→ Task:
Repeat nothing but the lines below running from the one containing "Select the record search icon on the toolbar" to the one containing "Task: Click the Berkshire Hathaway BH logo". Keep both end lines.

════════

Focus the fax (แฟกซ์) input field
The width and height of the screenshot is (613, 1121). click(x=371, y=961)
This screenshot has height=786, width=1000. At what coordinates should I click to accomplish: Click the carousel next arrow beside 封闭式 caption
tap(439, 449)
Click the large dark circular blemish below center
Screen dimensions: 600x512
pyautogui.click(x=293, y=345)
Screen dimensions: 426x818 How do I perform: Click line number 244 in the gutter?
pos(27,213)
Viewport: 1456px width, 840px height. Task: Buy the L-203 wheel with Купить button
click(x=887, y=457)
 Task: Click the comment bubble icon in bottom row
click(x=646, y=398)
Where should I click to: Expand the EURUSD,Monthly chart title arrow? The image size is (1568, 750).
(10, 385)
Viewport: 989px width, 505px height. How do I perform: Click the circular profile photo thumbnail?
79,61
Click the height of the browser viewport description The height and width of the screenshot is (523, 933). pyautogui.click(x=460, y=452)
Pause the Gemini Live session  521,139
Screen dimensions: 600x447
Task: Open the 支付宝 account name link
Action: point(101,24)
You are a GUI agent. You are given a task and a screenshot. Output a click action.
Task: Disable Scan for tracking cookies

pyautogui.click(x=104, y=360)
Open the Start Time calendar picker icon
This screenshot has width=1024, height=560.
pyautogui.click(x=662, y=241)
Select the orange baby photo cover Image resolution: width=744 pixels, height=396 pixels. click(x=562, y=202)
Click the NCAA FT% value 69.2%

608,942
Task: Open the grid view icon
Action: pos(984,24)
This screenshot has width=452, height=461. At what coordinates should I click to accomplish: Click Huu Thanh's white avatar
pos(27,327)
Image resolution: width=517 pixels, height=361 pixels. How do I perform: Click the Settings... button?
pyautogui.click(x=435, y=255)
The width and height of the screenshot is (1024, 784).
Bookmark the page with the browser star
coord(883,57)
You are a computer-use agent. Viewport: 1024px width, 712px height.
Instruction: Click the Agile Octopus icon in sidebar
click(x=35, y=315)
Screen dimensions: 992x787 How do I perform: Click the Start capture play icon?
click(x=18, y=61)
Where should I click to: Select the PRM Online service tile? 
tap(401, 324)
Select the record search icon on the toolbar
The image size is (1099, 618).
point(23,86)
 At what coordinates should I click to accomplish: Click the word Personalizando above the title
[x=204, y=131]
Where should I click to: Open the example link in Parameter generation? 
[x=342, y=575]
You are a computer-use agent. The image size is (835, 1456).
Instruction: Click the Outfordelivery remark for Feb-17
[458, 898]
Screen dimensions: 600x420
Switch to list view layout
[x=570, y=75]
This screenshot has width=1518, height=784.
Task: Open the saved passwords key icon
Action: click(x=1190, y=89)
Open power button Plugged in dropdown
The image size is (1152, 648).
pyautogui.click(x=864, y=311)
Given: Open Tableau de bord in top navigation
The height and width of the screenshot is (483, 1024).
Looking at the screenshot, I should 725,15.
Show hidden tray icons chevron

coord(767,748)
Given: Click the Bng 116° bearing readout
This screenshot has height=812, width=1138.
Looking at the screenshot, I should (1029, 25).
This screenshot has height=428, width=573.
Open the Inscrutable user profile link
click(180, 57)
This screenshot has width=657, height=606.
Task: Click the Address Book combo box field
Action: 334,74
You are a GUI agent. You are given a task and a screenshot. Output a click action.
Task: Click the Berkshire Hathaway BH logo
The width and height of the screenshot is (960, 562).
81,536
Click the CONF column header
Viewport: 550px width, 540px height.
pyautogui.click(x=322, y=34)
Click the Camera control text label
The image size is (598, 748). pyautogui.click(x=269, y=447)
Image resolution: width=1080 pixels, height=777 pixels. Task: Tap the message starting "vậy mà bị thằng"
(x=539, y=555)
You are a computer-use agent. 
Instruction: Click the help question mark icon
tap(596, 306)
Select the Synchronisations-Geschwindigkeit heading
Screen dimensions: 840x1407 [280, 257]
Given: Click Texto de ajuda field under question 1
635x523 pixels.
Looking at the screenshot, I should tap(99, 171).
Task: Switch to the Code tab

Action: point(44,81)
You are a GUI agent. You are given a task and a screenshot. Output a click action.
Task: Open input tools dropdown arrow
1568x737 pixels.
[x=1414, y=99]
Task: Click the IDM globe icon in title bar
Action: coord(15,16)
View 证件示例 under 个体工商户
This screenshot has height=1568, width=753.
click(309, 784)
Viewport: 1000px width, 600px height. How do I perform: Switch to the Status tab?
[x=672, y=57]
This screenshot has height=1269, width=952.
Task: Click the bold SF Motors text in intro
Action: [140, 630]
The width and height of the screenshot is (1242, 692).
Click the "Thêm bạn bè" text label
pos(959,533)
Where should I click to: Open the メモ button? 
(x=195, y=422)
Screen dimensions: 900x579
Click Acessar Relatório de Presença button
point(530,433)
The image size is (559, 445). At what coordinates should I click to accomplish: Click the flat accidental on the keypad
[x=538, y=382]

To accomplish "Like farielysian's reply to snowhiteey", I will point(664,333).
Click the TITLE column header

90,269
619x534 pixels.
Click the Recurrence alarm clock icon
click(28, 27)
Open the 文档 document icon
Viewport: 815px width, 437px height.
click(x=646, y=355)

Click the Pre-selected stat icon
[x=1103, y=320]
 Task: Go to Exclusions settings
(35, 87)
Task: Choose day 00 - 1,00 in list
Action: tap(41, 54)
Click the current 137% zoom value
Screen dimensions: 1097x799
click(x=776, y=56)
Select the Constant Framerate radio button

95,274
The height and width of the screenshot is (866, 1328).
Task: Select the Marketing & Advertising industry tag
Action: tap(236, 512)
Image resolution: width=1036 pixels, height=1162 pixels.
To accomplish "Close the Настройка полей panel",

════════

→ Answer space:
Select the record search icon on the toolbar
The image size is (1099, 618).
point(23,86)
 At what coordinates should I click to accomplish: Click the word Personalizando above the title
[x=204, y=131]
Where should I click to: Open the example link in Parameter generation? 
[x=342, y=575]
You are a computer-use agent. The image size is (835, 1456).
Instruction: Click the Outfordelivery remark for Feb-17
[458, 898]
Screen dimensions: 600x420
Switch to list view layout
[x=570, y=75]
This screenshot has width=1518, height=784.
Task: Open the saved passwords key icon
Action: click(x=1190, y=89)
Open power button Plugged in dropdown
The image size is (1152, 648).
pyautogui.click(x=864, y=311)
Given: Open Tableau de bord in top navigation
The height and width of the screenshot is (483, 1024).
Looking at the screenshot, I should 725,15.
Show hidden tray icons chevron

coord(767,748)
Given: Click the Bng 116° bearing readout
This screenshot has height=812, width=1138.
Looking at the screenshot, I should (1029, 25).
This screenshot has height=428, width=573.
Open the Inscrutable user profile link
click(180, 57)
This screenshot has width=657, height=606.
Task: Click the Address Book combo box field
Action: 334,74
You are a GUI agent. You are given a task and a screenshot. Output a click action.
Task: Click the Berkshire Hathaway BH logo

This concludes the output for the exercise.